The Fast Fourier Transform (FFT) refers to a class of algorithms that can efficiently calculate the Discrete Fourier Transform (DFT) of a sequence. The DFT is a powerful tool in the analysis and design of digital signal processing systems and, consequently, the FFT is a commonly used transform in a wide range of DSP applications.

The FFT has a rather complicated algorithm and its hardware implementation can be a challenge. That’s why different FPGA vendors have provided customizable FFT IP cores that can be added to a design with just a few clicks. However, the designer still needs to know some details about the FFT hardware implementation before being able to use these IP cores with confidence. There are many FFT IP cores to choose from. Intel has its own FFT IP Core, as does Lattice Semiconductor, and engineering firms such as Dillon Engineering.
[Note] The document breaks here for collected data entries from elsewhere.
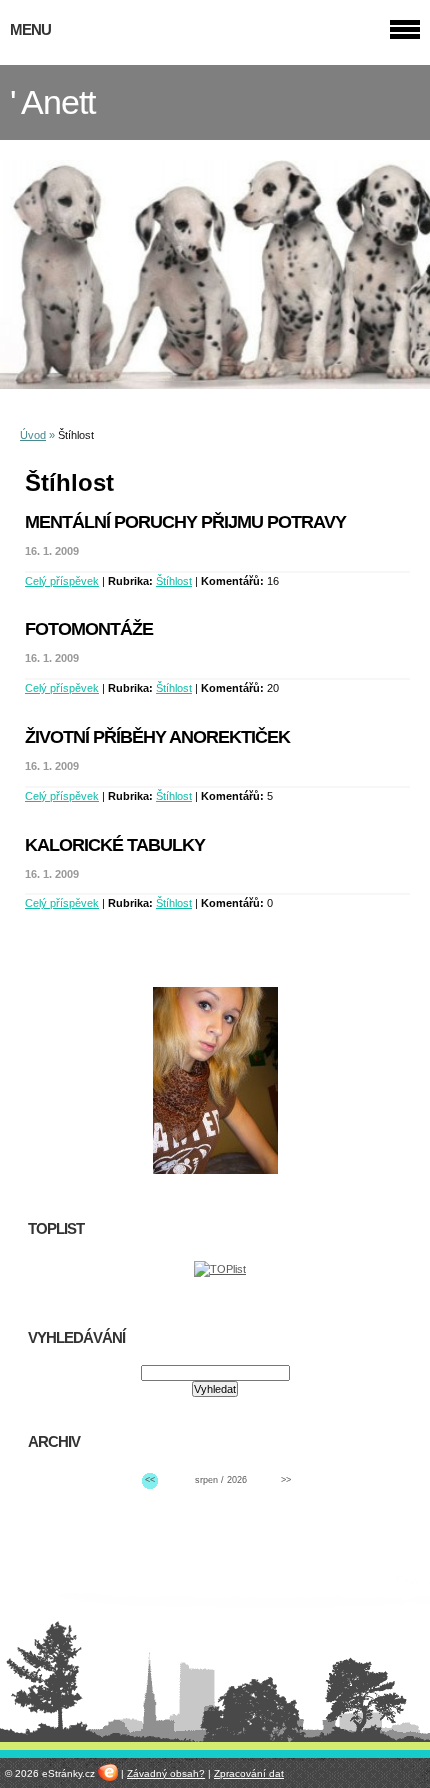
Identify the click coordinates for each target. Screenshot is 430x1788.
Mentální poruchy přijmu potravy (185, 522)
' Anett (52, 102)
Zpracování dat (249, 1773)
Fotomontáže (89, 629)
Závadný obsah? (166, 1773)
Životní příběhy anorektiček (157, 737)
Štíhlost (174, 581)
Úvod (33, 435)
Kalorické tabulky (115, 845)
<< (150, 1480)
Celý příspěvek (62, 581)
In this article, we will look at the FFT IP core provided by Xilinx.

For a general discussion about integrating a Xilinx IP core into your design, please see this article on the Xilinx CORDIC Core. This article will explain some of the important implementation parameters for the Xilinx FFT IP core, including what each of these settings accomplishes for the engineer.

### Adding the FFT Core

To add the FFT core to your ISE project, click on “New Source” under the “Project” tab and choose “IP (CORE Generator & Architecture Wizard)”. After giving your new source a name and location, you can find the FFT core by choosing “FFTs” from the “Digital Signal Processing” category, as shown in Figure 1.

*Figure 1*

*Figure 1*

Then, a GUI will open which allows you to customize the core according to your needs.

### Choosing the Core Parameters: Page 1

The first page of the core settings is shown in Figure 2.

*Figure 2*

*Figure 2*

At the top of the page, we can choose the number of channels for this core. This is useful when we need to calculate the FFT of several different signals. If all of these FFTs have exactly the same parameters, we can use one multi-channel FFT block instead of instantiating a single-channel FFT core several times in our HDL code. With a multi-channel implementation, some hardware sharing can be done by the synthesis tool and we can have a more efficient design.
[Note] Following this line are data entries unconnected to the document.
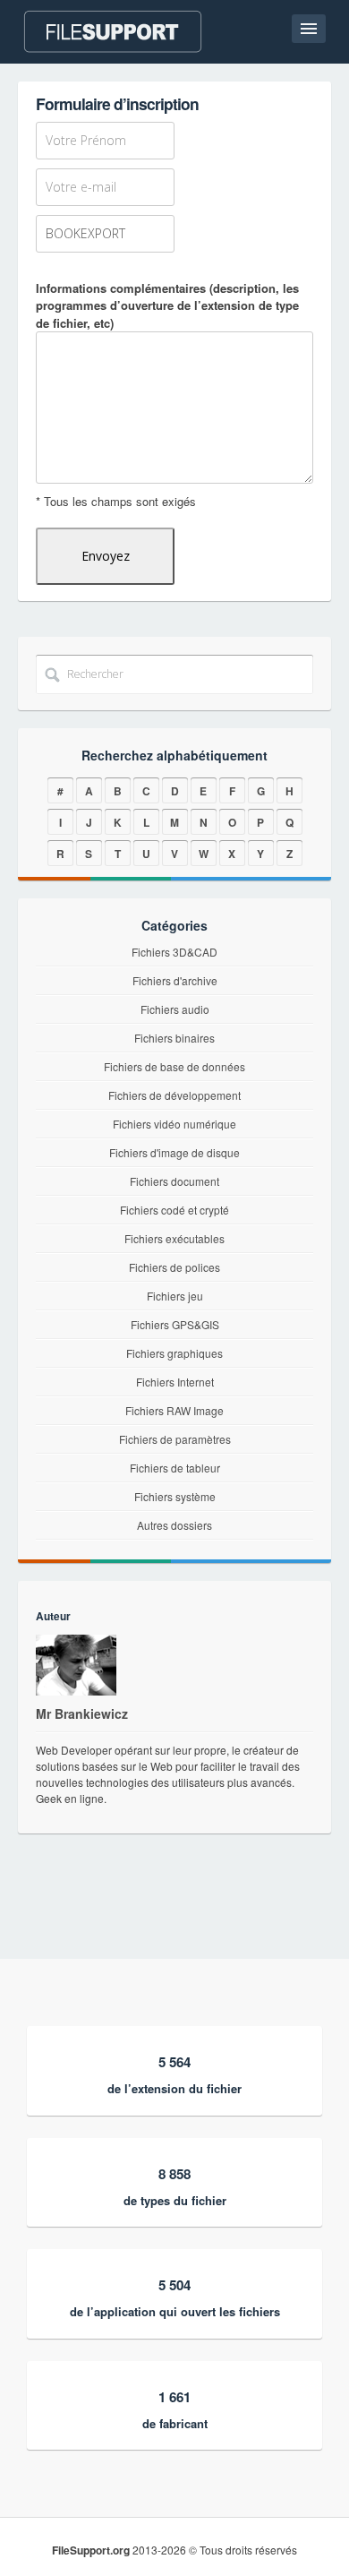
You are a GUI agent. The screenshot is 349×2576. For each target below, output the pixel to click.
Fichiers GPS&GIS (175, 1324)
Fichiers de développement (174, 1095)
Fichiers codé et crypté (174, 1209)
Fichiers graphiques (174, 1353)
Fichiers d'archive (174, 980)
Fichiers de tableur (175, 1467)
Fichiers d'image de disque (174, 1152)
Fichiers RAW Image (174, 1410)
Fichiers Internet (175, 1381)
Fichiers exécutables (174, 1238)
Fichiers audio (174, 1009)
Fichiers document (174, 1181)
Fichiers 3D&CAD (174, 951)
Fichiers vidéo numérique (174, 1123)
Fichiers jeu (175, 1295)
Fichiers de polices (174, 1267)
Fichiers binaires (174, 1037)
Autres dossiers (174, 1525)
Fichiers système (175, 1496)
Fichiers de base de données (174, 1066)
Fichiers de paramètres (175, 1439)
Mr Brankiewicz (82, 1713)
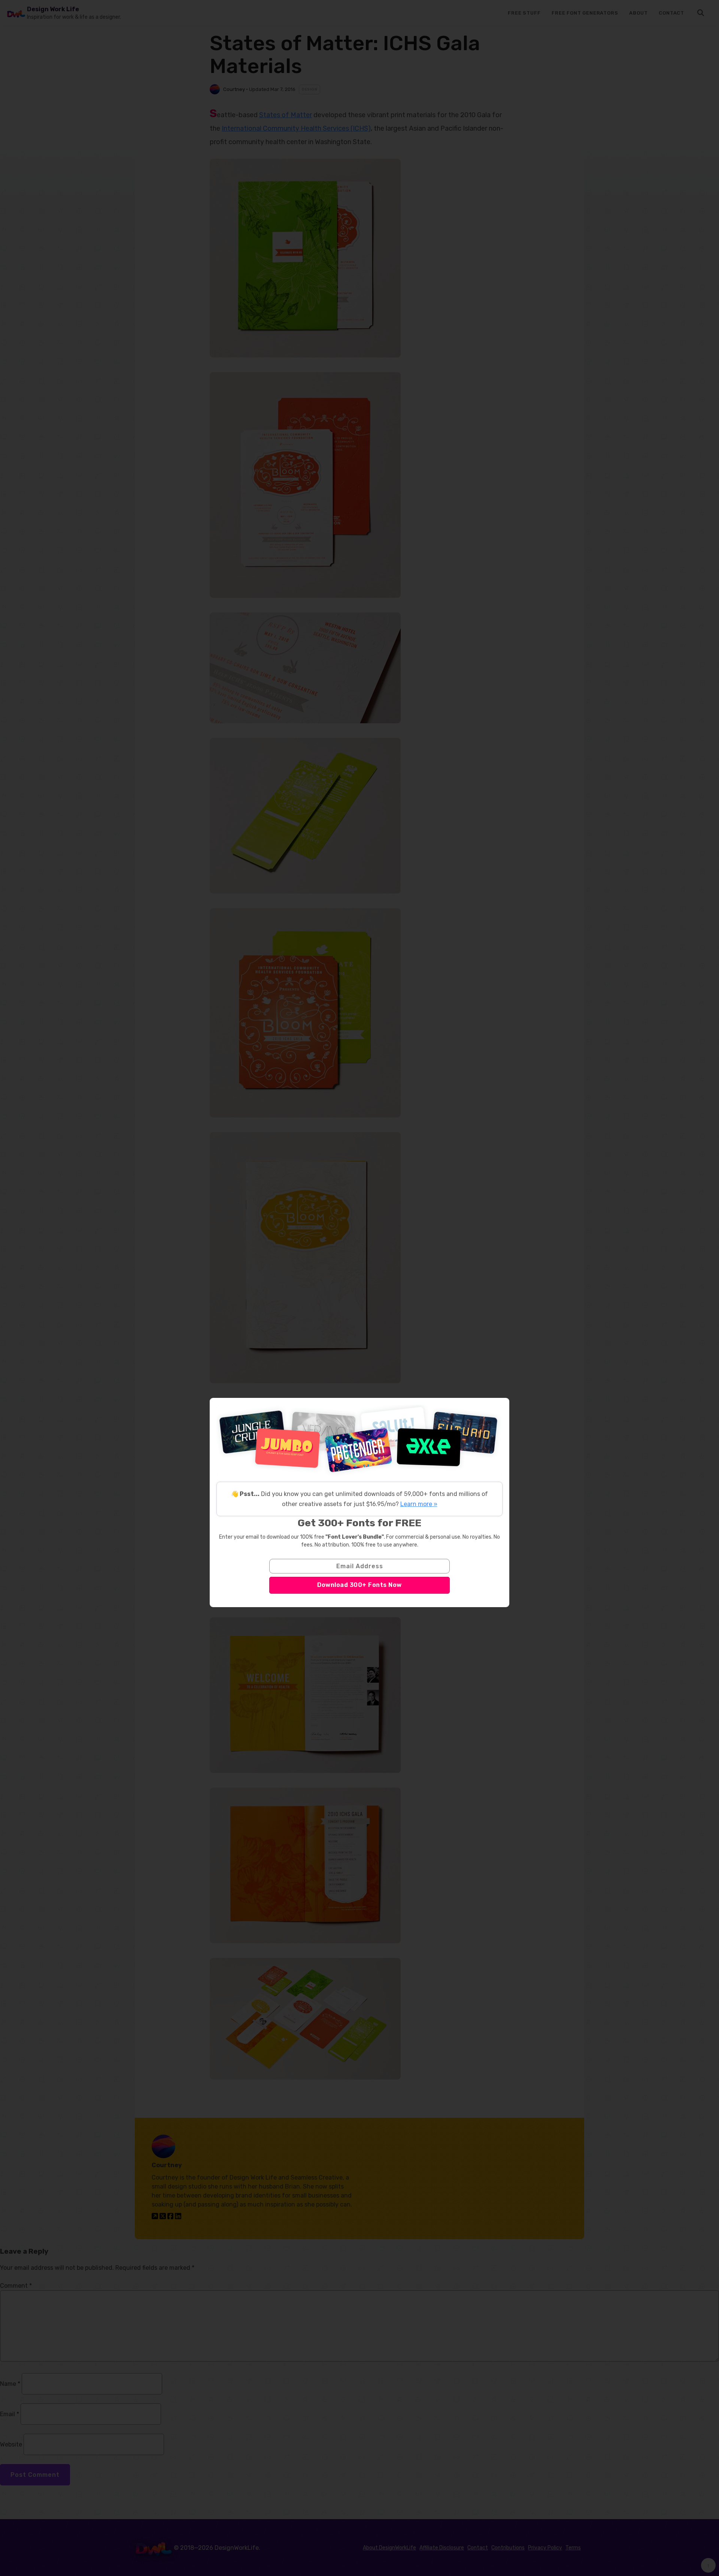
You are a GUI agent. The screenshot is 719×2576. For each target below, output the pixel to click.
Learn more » (418, 1504)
The core supports up to 12 channels. If a multi-channel core is chosen, some of the core ports, such as the FFT input and output ports, will be duplicated to accommodate working on multiple signals simultaneously. You can check the added ports by clicking on the “IP Symbol” tab in the core GUI (you can see this tab in the bottom-left corner of Figure 2). Note that multi-channel operation is not supported when the core’s “Implementation Options” is set to “Pipelined, Streaming I/O” (see Figure 2).

The “Transform Length” specifies the length of the FFT transform. Its maximum value is 65536.
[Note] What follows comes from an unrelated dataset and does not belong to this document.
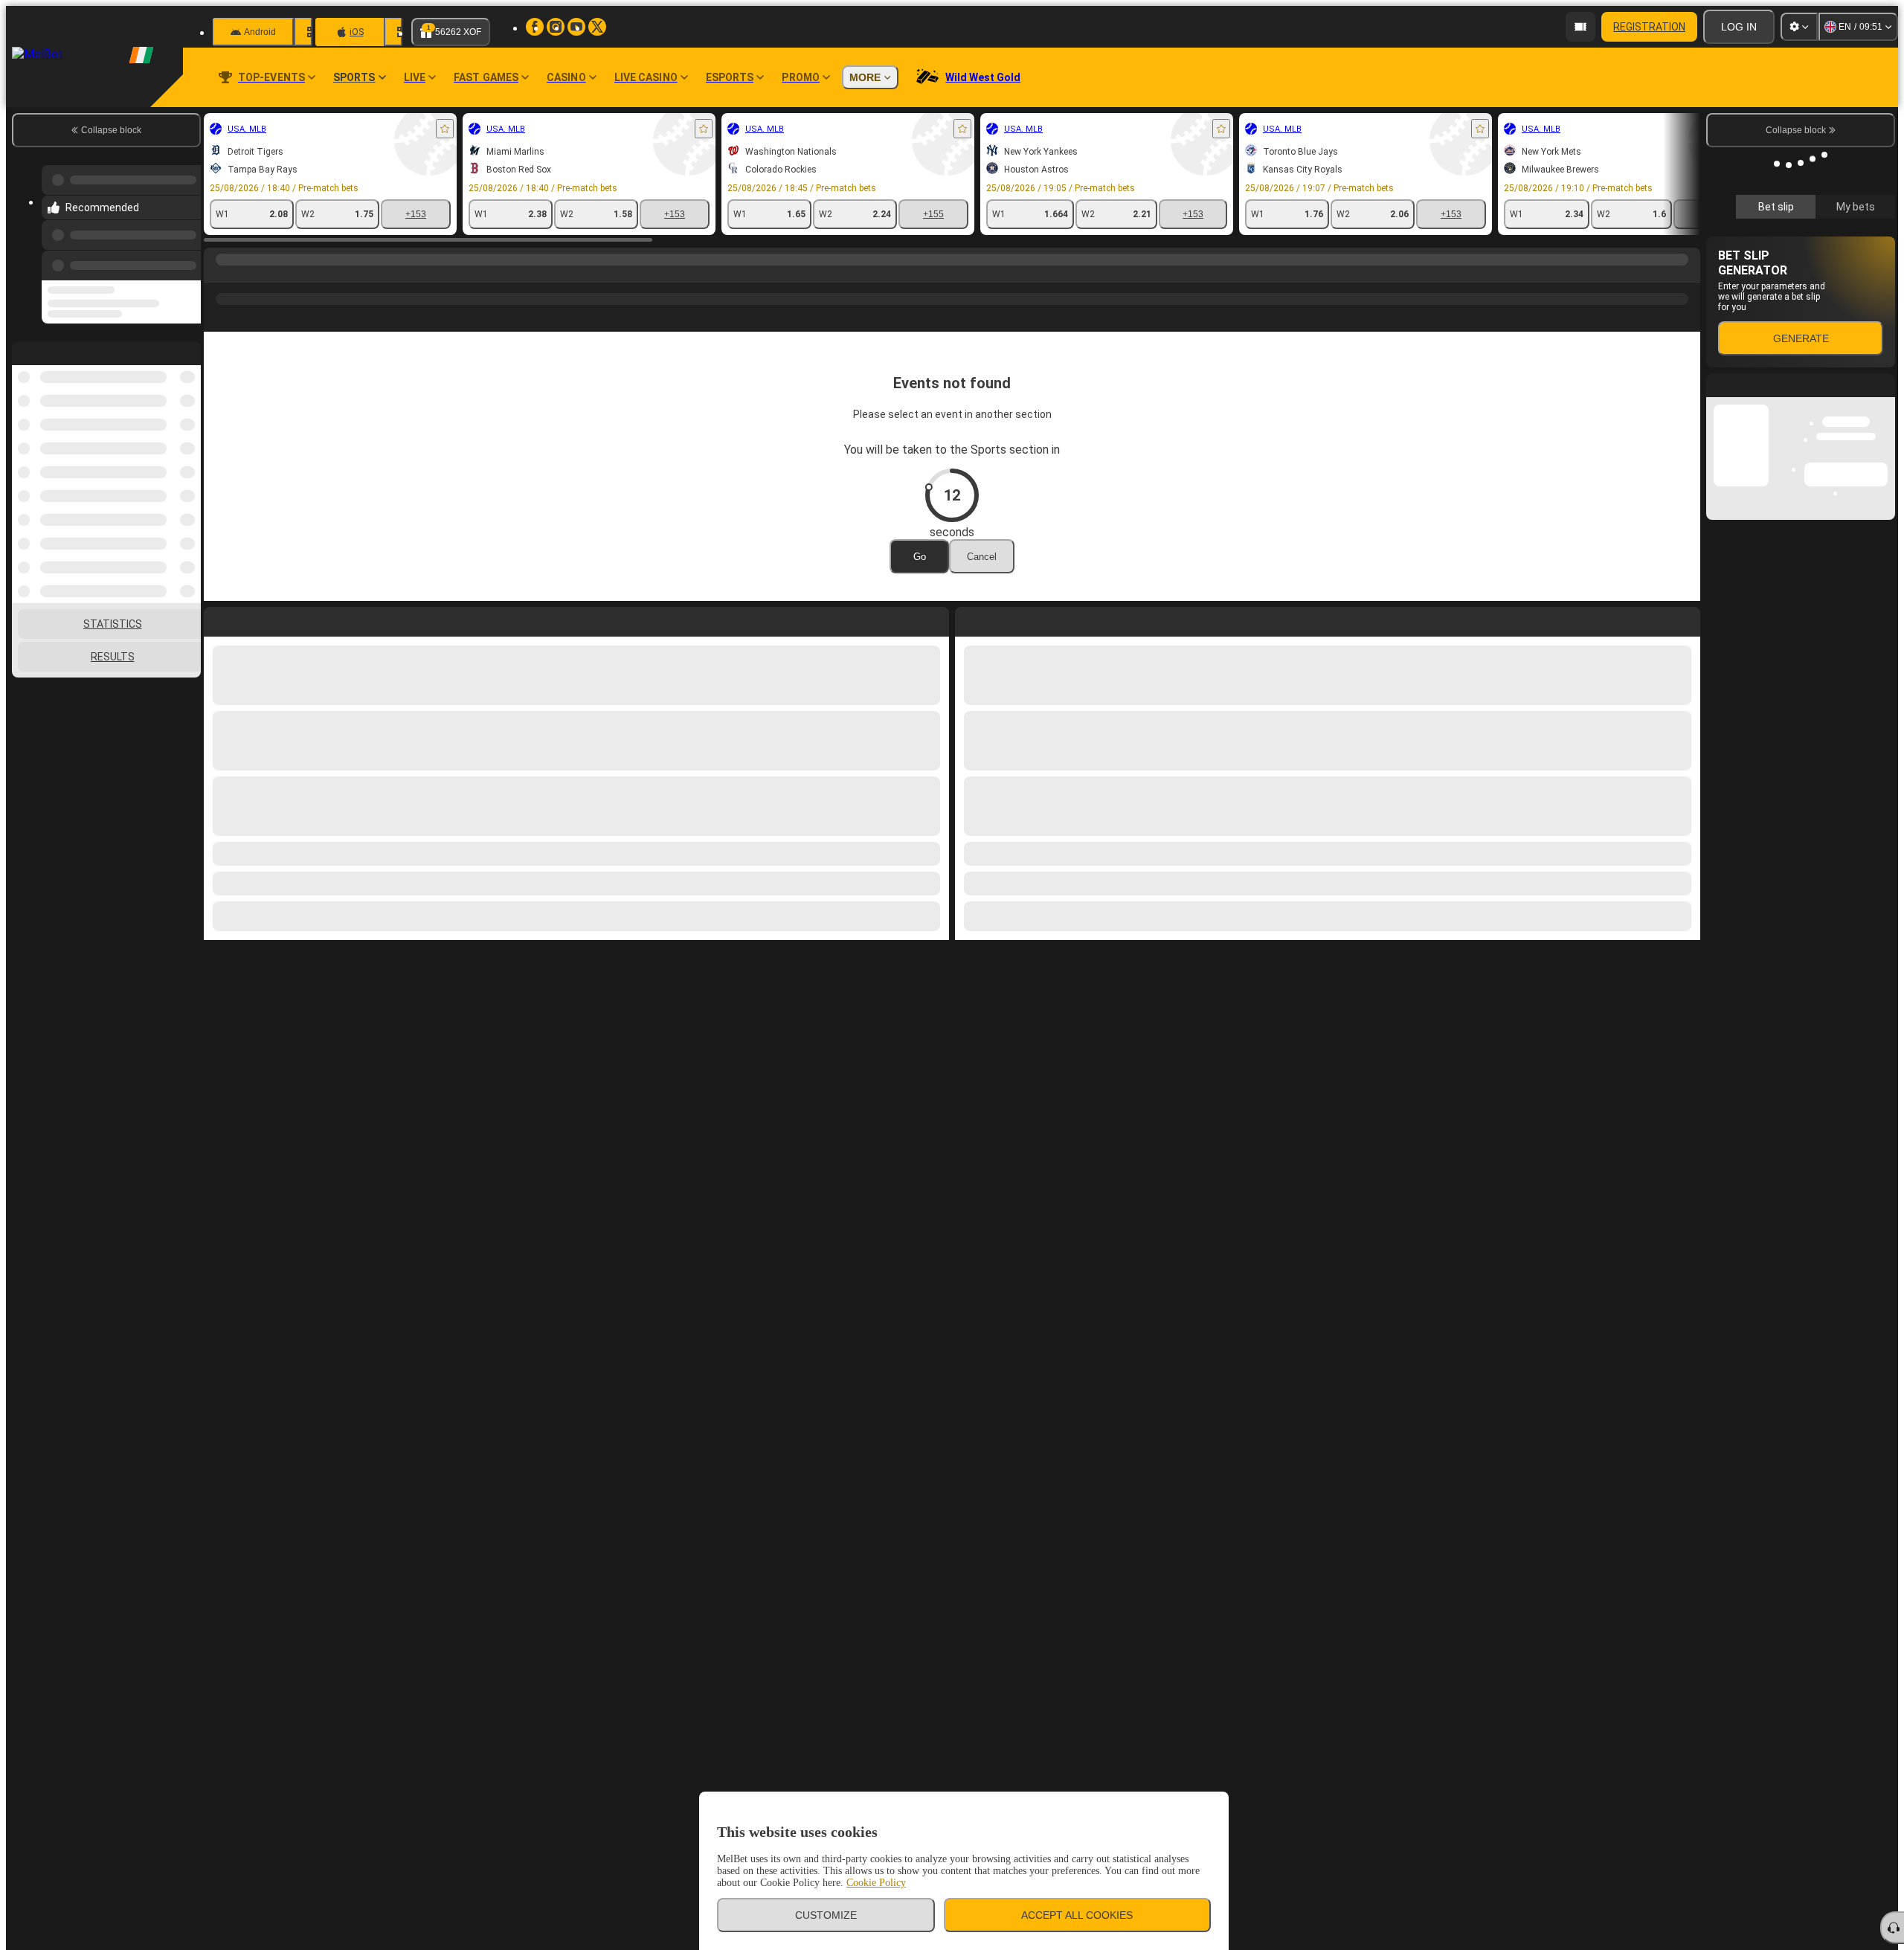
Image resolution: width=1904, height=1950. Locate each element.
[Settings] (1799, 27)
#### Implementation Options

Next, we reach the “Implementation Options”. As shown in Figure 2, there are five different options for the core implementation. The first option is “Automatically Select”. In this case, the software chooses the smallest implementation that meets the specified “Target Data Throughput” for a given “Target Clock Frequency”.

Note that the “Target Clock Frequency” and the “Target Data Throughput” are only used to automatically select an implementation and calculate the design latency. You can connect a clock of any frequency to the clock input of the implemented FFT core. However, you will get a different latency, if the actual clock frequency is different from the one you specify in the core GUI. (Please visit this forum post page for more information.)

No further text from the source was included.